On March 29, 2026, 12,000 runners will gather in Suqian for the city’s signature spring race, the Suqian Marathon — a route that threads historical sites such as the homeland of King Xiang Yu, the Grand Canal and Luoma Lake. Domestic spirits maker Yanghe Co. has elevated its involvement with the event, signing on as an "honour sponsor" and embedding its brand across race materials and event activations.
Yanghe’s sponsorship comes with three headline-grabbing participant perks: free small bottles of its spirits dispensed at the company’s expo booth in the days before the race, a limited run of bespoke bottles for runners who beat their personal bests, and a one-year free tour of the Yanghe distillery complex for any finisher who redeems their race bib. The company has also appointed prominent amateur marathoner Di Yun as a running ambassador who will join the field on race day, lending a familiar face to the campaign and helping to energise local running communities.

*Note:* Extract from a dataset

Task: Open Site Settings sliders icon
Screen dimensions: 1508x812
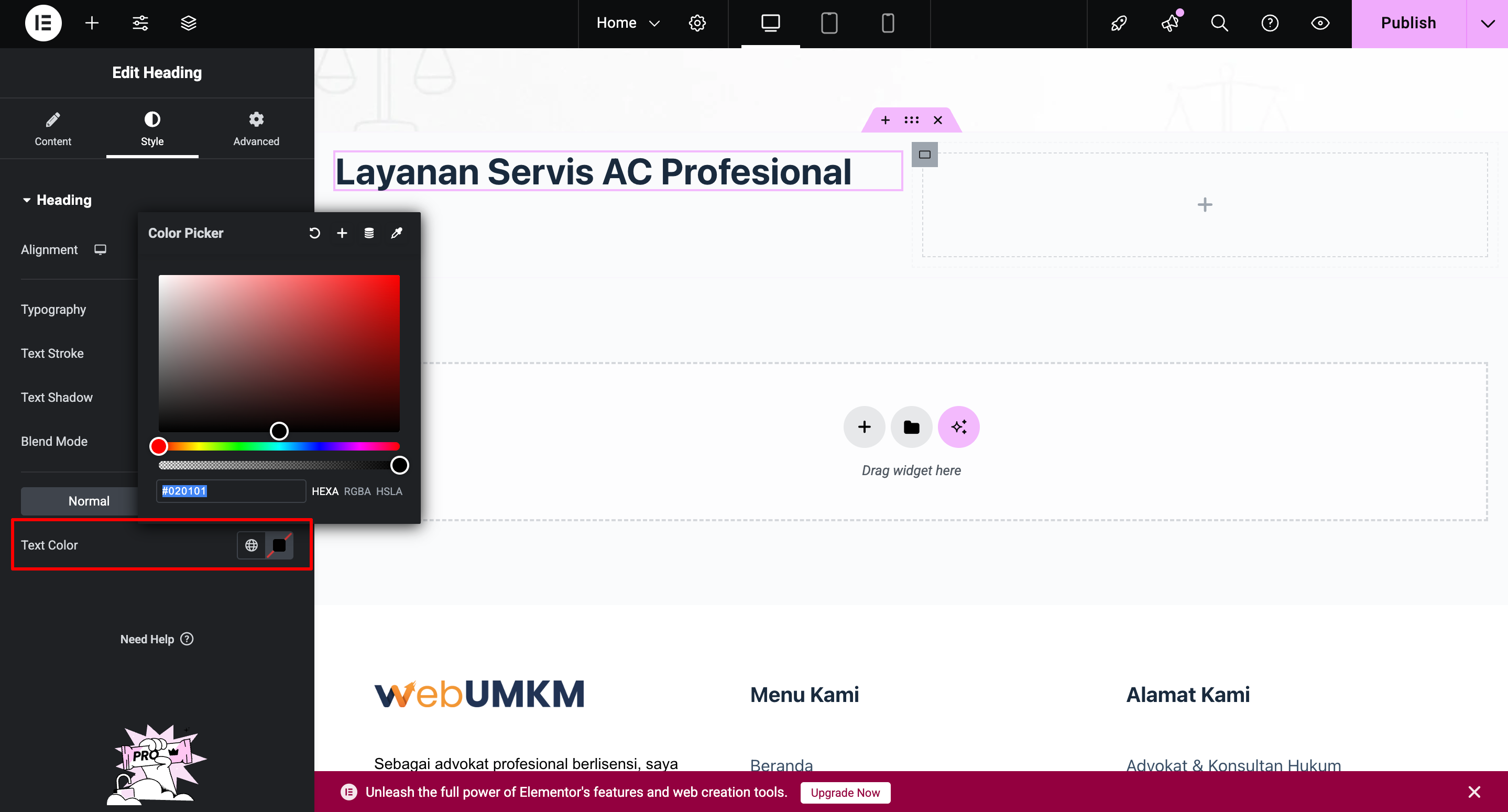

For Yanghe the move is plainly strategic. China’s baijiu producers face a saturated domestic market and intense rivalry among legacy brands; live events and experiential marketing offer a way to reach younger, urban consumers and to position heritage spirits as part of an active, lifestyle-oriented identity. By tying product sampling, limited-edition bottles and factory tours to athletic achievement, Yanghe blends aspiration with provenance — a potent combination for premiumisation and tourism-driven sales.
The partnership also advances municipal aims. Suqian has been building its profile through sporting events that showcase cultural landmarks and lakeside scenery, and sponsorship dollars help underwrite logistics, attract visitors and extend the race’s local economic impact. For a city that bills itself as China’s "wine city," showcasing both running routes and distillery tourism fits neatly into a broader strategy of place-making and branded urban promotion.
The campaign is not without risk. Linking alcohol brands to athletic events can draw criticism from public-health advocates who argue that sport sponsorships may normalise drinking around fitness activities. Yanghe has mitigated some sensitivities by limiting on-site alcohol distribution to pre-race expo exchanges and by routing the offer through bib-based vouchers, but the optics of a spirits company as a central promoter of a mass-participation endurance event could invite scrutiny as Chinese regulators and social expectations evolve.
Expect similar tie-ups to multiply. As Chinese consumers continue to prize experience and provenance, and as local governments vie for visibility through mid-size marathons, distillers and other lifestyle brands will increasingly pursue immersive activations and travel-linked incentives. For Yanghe the Suqian Marathon is both a short-term visibility play and a test of whether sports-linked hospitality and collectible products can convert runners into longer-term visitors and purchasers.